First, my hub texted me. I was sitting in the Phoenix airport waiting for my connecting flight and I had just sent him a text letting him know I had arrived safely. I don't know why I did it, since he goes for weeks without reading his texts, and he never replies, but within a few seconds I got a text back. Take Care it said. Such a kind and . . . unusual thing to say. Kinda tickled my throat for a sec.
Second, I wore my reading glasses in public. I had to in order to read the text.
Third, my plane almost went down over Salt Lake City. I was looking out the window at the time, when suddenly the ground underneath me started dancing around. The Rocky Mountains were shaking their groove thangs like there was no tomorrow. And honestly, I was pretty sure there was no tomorrow. For a fraction of a hair of a split second I thought HA! At least my house is wearing clean underwear! But then those two little words came to mind: Take Care. Had my hub had some sort of a premonition from the Universe? Had he been warning me with his text, bidding me a fond farewell?
It's freaky what two little words can do to you when Salt Lake City is rocking out beneath you.
I reached for my phone to send my hub a final text. But what would my final text say? It's so hard to decide when you're under pressure like that. Take Care, maybe? No, he'd think I was mocking him. Sorry I didn't take care like you asked me? No, too alarmist, plus it would be too weird if the plane didn't go down after all. I love you? Again, that would be too weird if the plane didn't go down.

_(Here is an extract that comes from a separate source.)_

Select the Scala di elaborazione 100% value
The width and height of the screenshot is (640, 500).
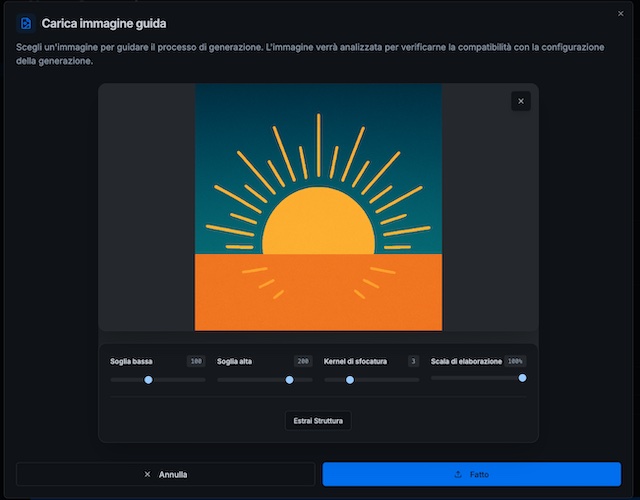point(515,361)
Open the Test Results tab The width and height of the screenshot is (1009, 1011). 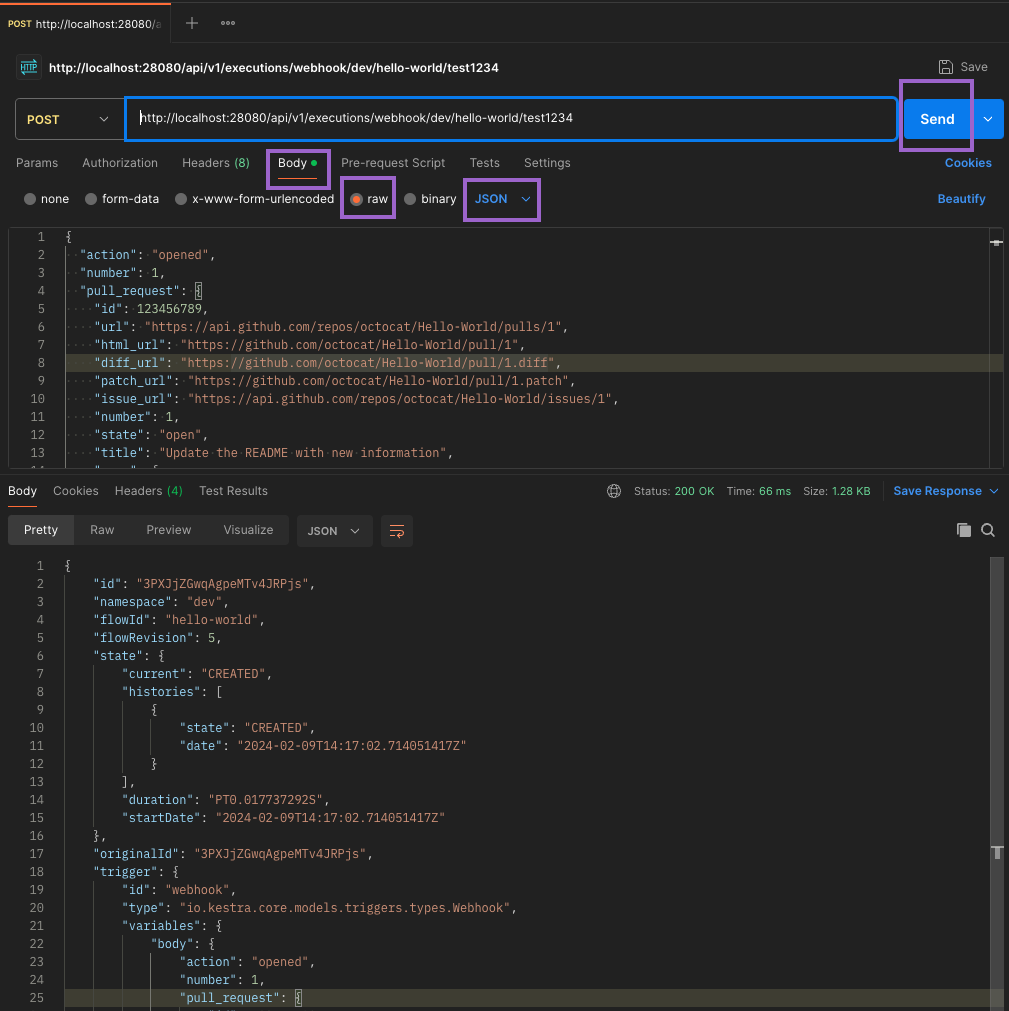pos(231,491)
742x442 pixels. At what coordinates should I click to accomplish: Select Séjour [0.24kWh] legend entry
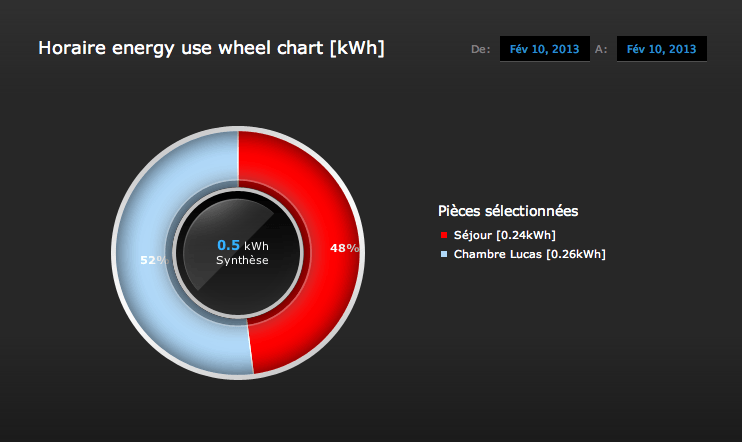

As I was debating with myself about the perfect final text, the plane picked up speed and lifted it's nose to the sky. Up, up, and away, turning as it ascended above the airport so that all I could see was the long term parking lot, and my car right where we left it in lot 19A.

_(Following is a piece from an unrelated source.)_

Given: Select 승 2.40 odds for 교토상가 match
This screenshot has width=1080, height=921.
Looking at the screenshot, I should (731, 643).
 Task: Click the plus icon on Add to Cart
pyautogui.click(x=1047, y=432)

So close, and yet, so far away. And as they got farther and farther away they all looked so . . . pointless.
From my view in the air I could clearly see the path from the lot to the terminal where my hub and I had made our amazing race just days earlier, and it occurred to me how crazy we must've looked to God that day--me in my new cheetah print ballet shoes 40 paces behind my hub, who was moving like quick silver with both duffel bags slung over his shoulders.
God was probably like "Dude, slow down . . . take a load off. Your plane won't even be there for another 40 minutes."
Or maybe he just looked down in his infinite wisdom and thought, "Take care."